RESEARCHER: Chris McQuiston, University of North Carolina at Chapel Hill
TOPIC: Gender, migration, and HIV risks among Mexicans
WHAT CRITICS SAY: “Are we going to research finding a cure for juvenile diabetes or the sex lives of Mexican workers?” (Andrea Lafferty, USA Today)
WHY IT MATTERS: Studying immigrants living in North Carolina, McQuiston found myriad trends that could hasten the spread of HIV on both sides of the border. The separation of husbands and wives isolates male immigrants, driving them to drink more and hire prostitutes. When women do join their husbands, gender inequalities actually grow sharper in the United States than in Mexico, rendering many wives powerless to negotiate condom use. Effective anti-HIV programs need to address these issues. “Otherwise, it’s like wearing a sweater that’s one size fits all, and it really fits nobody,” McQuiston says.
RESEARCHER: Jianguo Liu, Michigan State University
TOPIC: Human and environmental interaction on a panda reserve
WHAT CRITICS SAY: “Shipping out more than $1 million to study the socialization of giant pandas in a nature preserve in China may not be the best stewardship of taxpayer money.” (Representative Joseph Pitts of Pennsylvania)
WHY IT MATTERS: “Pandas had nothing to do with this study,” says Christine Bachrach of NIH’s National Institute of Child Health and Human Development. The simplistic models used to forecast the environmental impact of population growth are often wrong. Using a Chinese panda reserve where humans also live, Liu is testing a more nuanced model. The reserve’s extended-family households have been breaking into smaller households over the past three decades. More homes, which in turn means more fuel-wood consumption. How does that affect forest resources?

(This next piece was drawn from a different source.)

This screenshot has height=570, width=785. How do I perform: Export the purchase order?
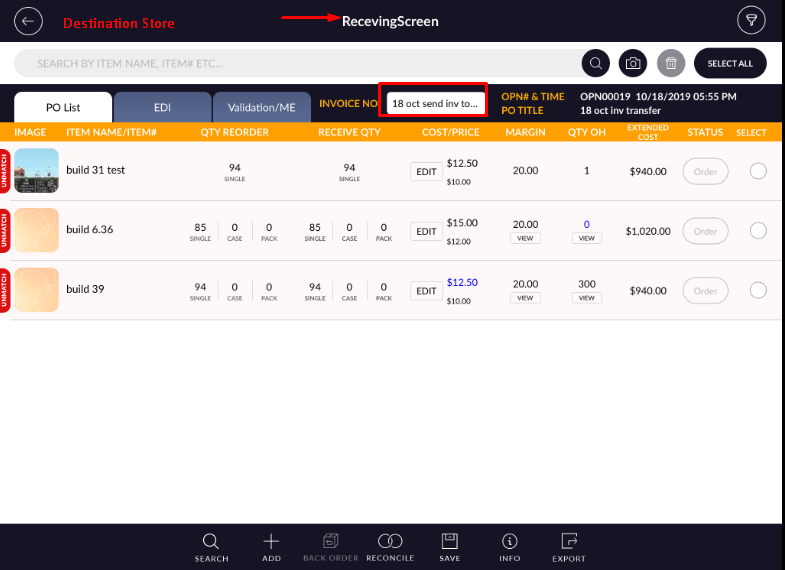570,546
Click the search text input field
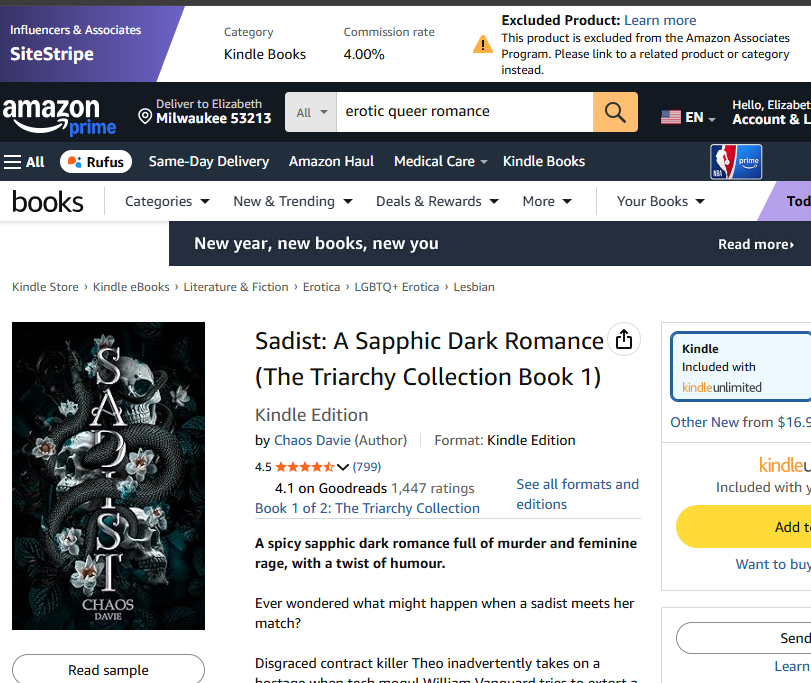This screenshot has height=683, width=811. tap(464, 112)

RESEARCHER: Timothy Guinnane, Yale University
TOPIC: Irish fertility at the turn of the 20th century
WHAT CRITICS SAY: “That doesn't pass the straight-face test.” (Andrea Lafferty, CNN)
WHY IT MATTERS: “Changes in fertility levels have a dramatic impact on society,” Bachrach says, affecting everything from couples’ happiness to the solvency of Social Security. One way to understand why these levels rise and fall is to look at historical trends. Ireland underwent a well-documented fertility transition in the early 20th century, making it a good study model.

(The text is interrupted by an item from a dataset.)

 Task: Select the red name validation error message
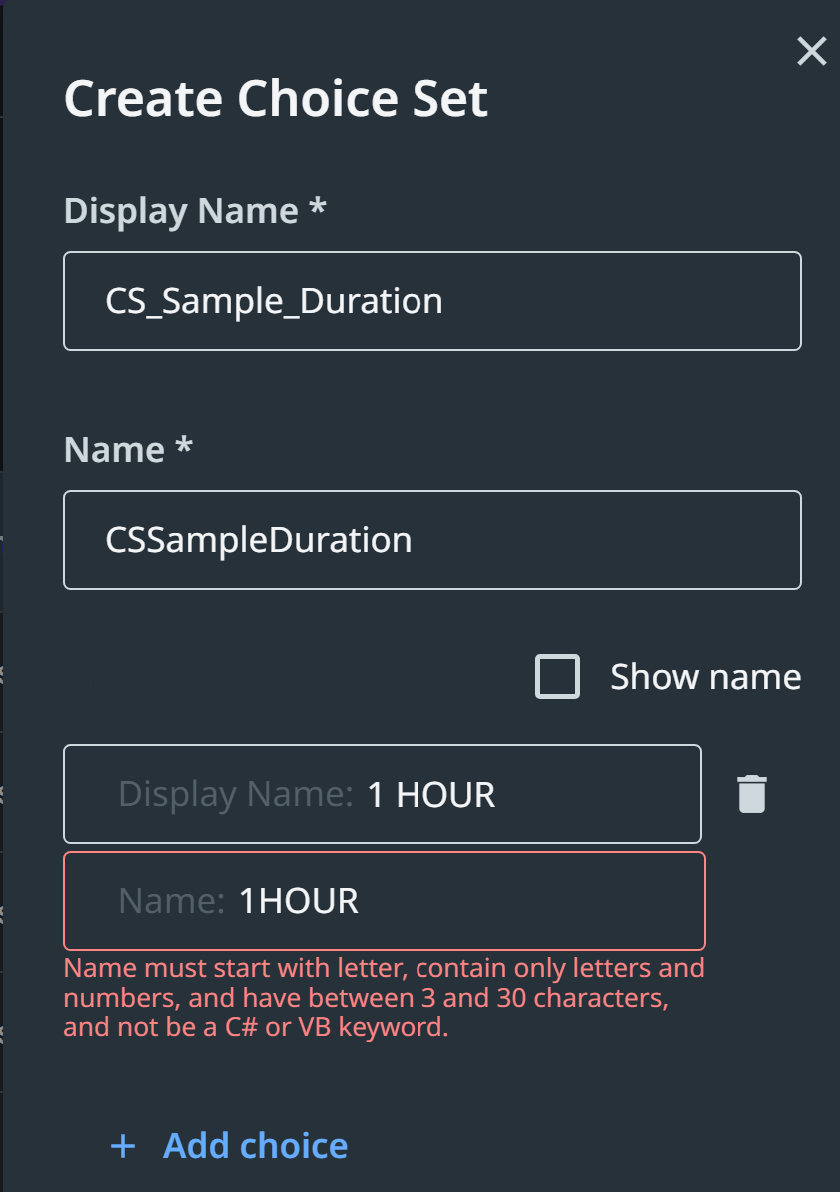pos(384,998)
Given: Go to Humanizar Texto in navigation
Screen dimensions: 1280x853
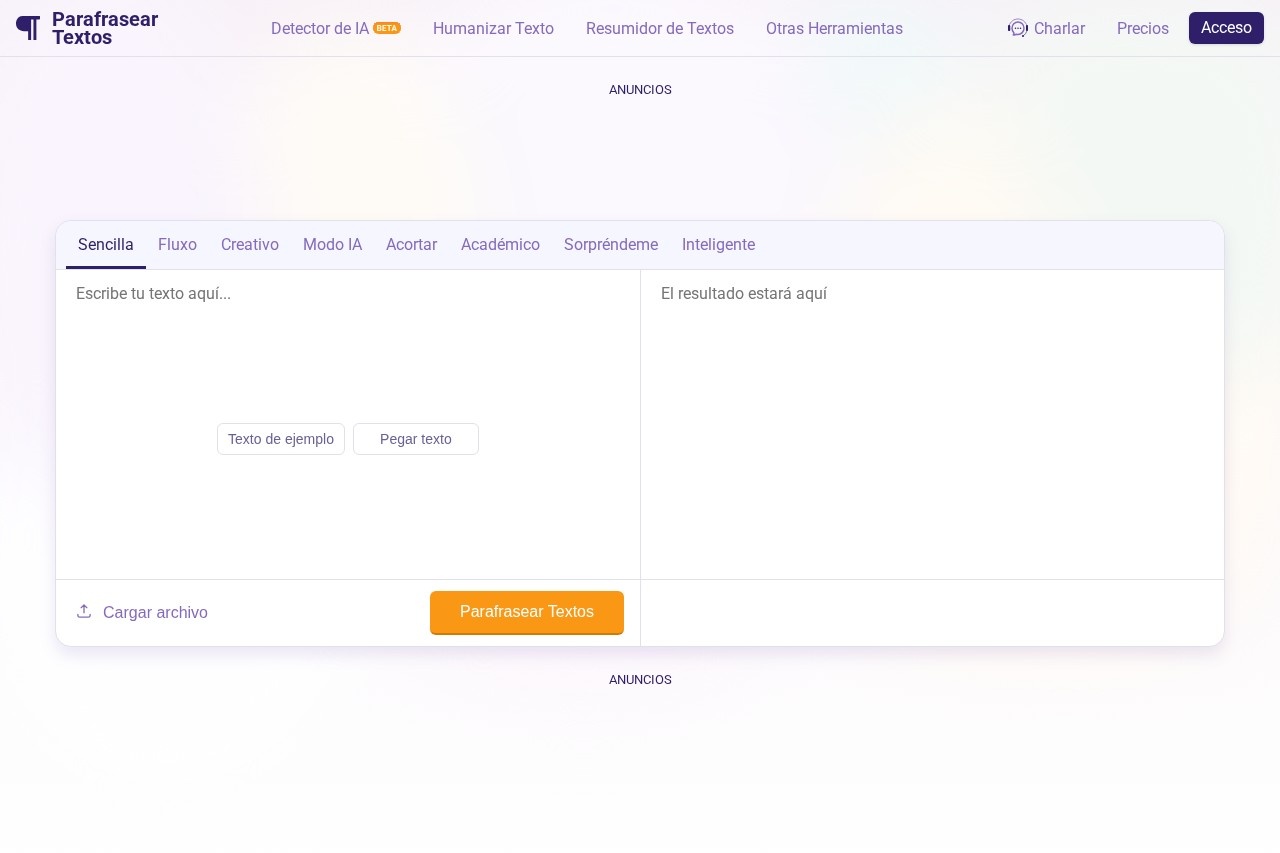Looking at the screenshot, I should [x=493, y=28].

RESEARCHER: Tooru Nemoto, University of California at San Francisco
TOPIC: HIV risk reduction among Asian prostitutes
WHAT CRITICS SAY: “Wouldn’t the money be better spent on a program to end [prostitution], finding these women the care they need and helping them find legitimate jobs?” (Representative Joseph Pitts)

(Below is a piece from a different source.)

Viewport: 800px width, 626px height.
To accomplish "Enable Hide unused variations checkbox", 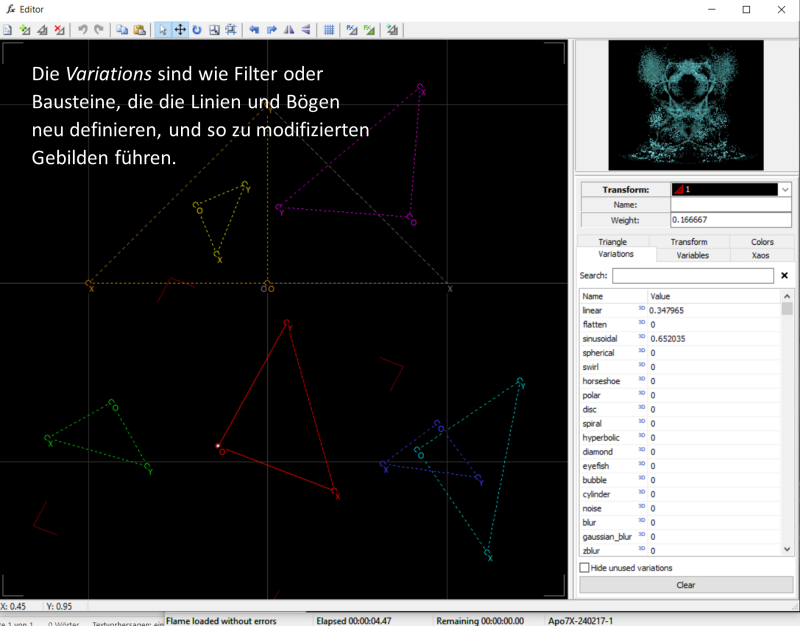I will click(x=585, y=568).
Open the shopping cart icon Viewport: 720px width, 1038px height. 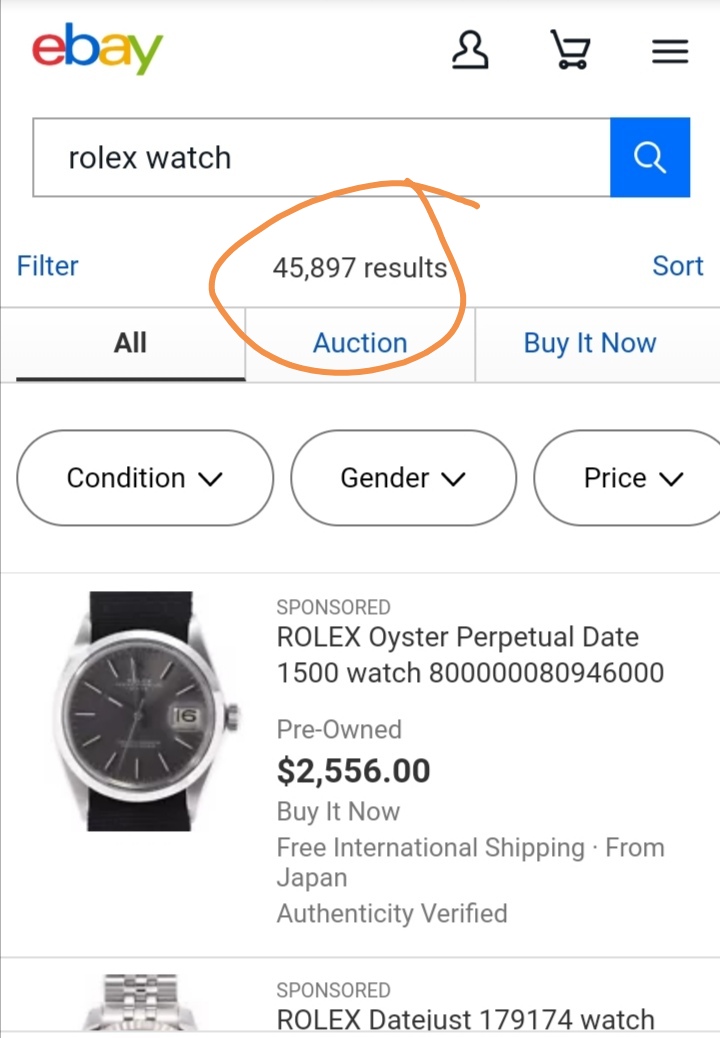(570, 50)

WHY IT MATTERS: Legal or not, commercial sex plays a critical role in the spread of HIV. “To intervene, we must first understand how to prevent transmission by prostitutes of different ethnic and cultural backgrounds, and these people are hard to reach,” explains NIH director Elias Zerhouni. Nemoto’s study tests culture-specific strategies on Vietnamese and Thai immigrants, who have been largely ignored in the past.